[[ Source passage, beginning ]]

Bank stocks are rallying sharply this morning on the news that the administration and Treasury are developing a "good bank/bad bank" concept. However, whether this rally is justified is all in the details of the plan, which no one knows yet. For many banks, the concept of a good bank/bad bank scenario involves a binary outcome. Either the shareholders get screwed or the tax payers get screwed.
For instance, if the government just buys the assets from the banks and leave existing management in place, then the shareholders win. The government will essentially be buying toxic assets at an above market value and putting the burden on working out the problems and taking the losses on the government.
However, if the government takes over Citigroup because the company management teams have been incompetent, then the shareholders get nothing. It would be a repeat of Fannie Mae and Freddie Mac. The banks get put into conservatorship until all the assets get worked out. Bill Siedman, CNBC commentator who ran the original Resolution Trust Company, explained the concept in a recent interview on Fast Money.
Seidman said he basically nationalized many banks. He even states that the RTC would have nationalized Citigroup if the company hadn't gotten "saved" by Prince Al-Waleed. Siedman nationalized insolvent banks, fired and replaced management, sold off the bad assets and returned a "good" bank to the market. The problem with this method is that it takes guts, resolve and toughness. The government is basically taking the bank away from the shareholders and current management. Those parties will scream bloody murder.

[[ Source passage, end ]]
[[ Provided records, beginning ]]

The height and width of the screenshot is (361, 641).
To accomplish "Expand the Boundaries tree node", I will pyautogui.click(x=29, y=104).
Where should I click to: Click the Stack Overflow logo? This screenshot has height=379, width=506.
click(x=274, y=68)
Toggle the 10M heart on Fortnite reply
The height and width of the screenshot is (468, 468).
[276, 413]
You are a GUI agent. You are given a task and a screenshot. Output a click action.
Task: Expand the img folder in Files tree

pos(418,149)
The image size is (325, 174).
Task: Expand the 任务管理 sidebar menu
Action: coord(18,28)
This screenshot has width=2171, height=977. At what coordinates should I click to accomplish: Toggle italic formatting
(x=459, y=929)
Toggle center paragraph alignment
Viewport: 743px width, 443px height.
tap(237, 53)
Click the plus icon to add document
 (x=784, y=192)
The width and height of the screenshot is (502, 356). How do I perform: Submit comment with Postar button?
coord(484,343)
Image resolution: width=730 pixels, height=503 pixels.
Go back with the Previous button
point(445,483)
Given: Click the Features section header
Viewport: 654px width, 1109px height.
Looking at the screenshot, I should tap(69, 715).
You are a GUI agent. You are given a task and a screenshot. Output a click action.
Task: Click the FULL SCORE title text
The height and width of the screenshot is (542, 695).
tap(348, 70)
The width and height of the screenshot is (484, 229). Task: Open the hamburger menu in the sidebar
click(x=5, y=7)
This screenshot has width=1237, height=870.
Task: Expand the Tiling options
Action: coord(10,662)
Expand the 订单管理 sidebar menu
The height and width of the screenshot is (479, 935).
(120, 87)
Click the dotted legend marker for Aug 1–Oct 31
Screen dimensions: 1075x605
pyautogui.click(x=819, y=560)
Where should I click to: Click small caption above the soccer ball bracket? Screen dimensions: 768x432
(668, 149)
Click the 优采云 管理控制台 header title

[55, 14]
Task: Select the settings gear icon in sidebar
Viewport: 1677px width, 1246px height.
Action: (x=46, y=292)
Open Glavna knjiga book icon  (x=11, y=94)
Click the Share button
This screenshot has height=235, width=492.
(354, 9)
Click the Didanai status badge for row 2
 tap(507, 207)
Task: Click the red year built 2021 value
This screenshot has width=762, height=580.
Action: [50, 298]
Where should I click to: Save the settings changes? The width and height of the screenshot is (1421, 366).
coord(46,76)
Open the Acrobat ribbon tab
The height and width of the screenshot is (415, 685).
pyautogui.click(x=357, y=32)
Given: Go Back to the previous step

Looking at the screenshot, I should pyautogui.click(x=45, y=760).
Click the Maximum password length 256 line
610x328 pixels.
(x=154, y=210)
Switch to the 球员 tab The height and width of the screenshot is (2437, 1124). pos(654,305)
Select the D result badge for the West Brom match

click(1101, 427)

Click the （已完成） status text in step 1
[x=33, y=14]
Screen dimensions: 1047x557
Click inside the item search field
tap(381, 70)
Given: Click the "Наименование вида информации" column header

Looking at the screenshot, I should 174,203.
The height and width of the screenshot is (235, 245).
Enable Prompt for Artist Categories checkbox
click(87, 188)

[[ Provided records, end ]]

### Instructions
1. Retype the good bank/bad bank article, everything from "Bank stocks are" down to "on the government.".
2. According to the good bank/bad bank article, a government takeover of Citigroup would be a repeat of which earlier case?
3. Proceed with the good bank/bad bank article, starting after its final sentence.
The records come from a different source than the article.

### Answers to the problems
1.
Bank stocks are rallying sharply this morning on the news that the administration and Treasury are developing a "good bank/bad bank" concept. However, whether this rally is justified is all in the details of the plan, which no one knows yet. For many banks, the concept of a good bank/bad bank scenario involves a binary outcome. Either the shareholders get screwed or the tax payers get screwed.
For instance, if the government just buys the assets from the banks and leave existing management in place, then the shareholders win. The government will essentially be buying toxic assets at an above market value and putting the burden on working out the problems and taking the losses on the government.

2. Fannie Mae and Freddie Mac.

3.
In one scenario many bank stocks go to zero. In the other scenario, many bank stocks double. However, in either scenario, the overall tone of the market should improve as a huge overhand gets dealt with one way or the other.
I would guess that with the current administration the tax payers won't be the ones that will bear the brunt of the cost. President Obama doesn't seem to have the shareholder's or management's interest at heart. However, many Taft Hartley (union) and state pension plans have big exposure large cap bank stocks. Those plans would be badly hurt if shareholders were wiped out. In addition, buying the toxic assets gives the Administration a way to help homeowners and banks, but not look as much like they are coddling Wall Street. At this point, I think it is still a toss up which way the Administration will eventually lean.